| Listed entries |
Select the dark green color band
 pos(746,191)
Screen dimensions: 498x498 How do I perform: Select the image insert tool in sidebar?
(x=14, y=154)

---

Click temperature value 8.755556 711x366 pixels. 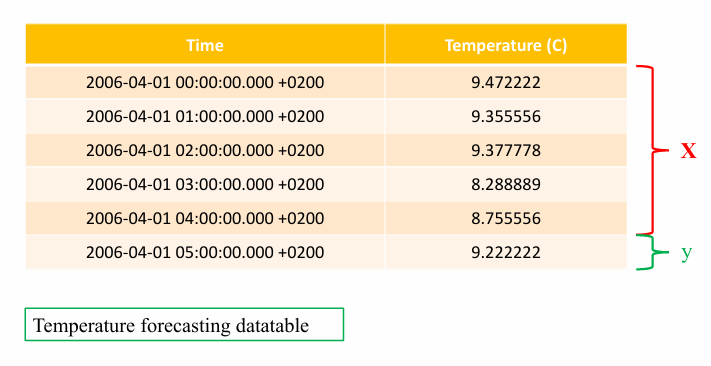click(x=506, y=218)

...

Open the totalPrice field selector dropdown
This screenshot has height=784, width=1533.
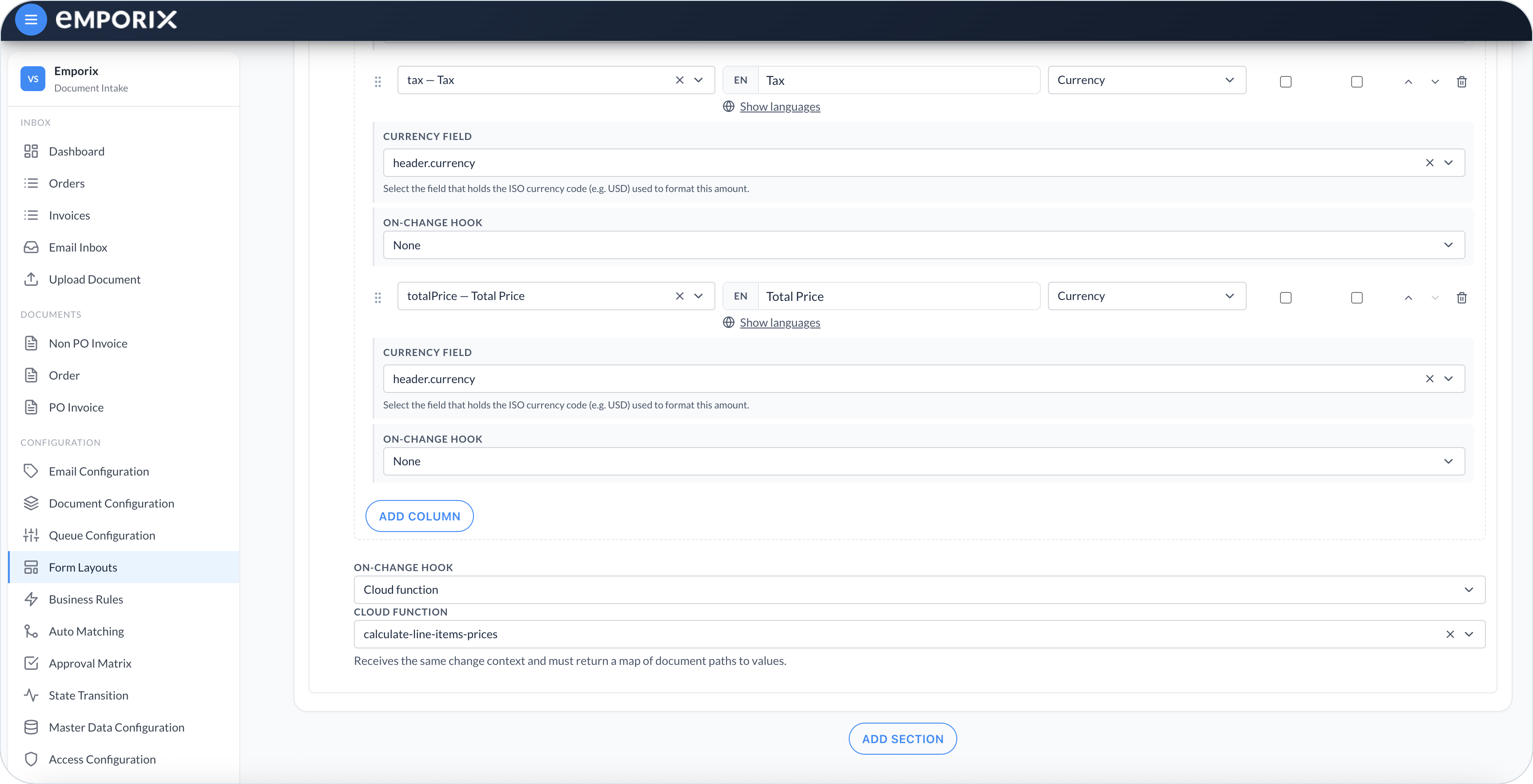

| Task to carry out |
Given the data above, transcribe exactly the lines from the one containing "Open the totalPrice field selector dropdown" down to the one containing "This screenshot has height=784, width=1533.", and no others.

| Output of the exercise |
Open the totalPrice field selector dropdown
This screenshot has height=784, width=1533.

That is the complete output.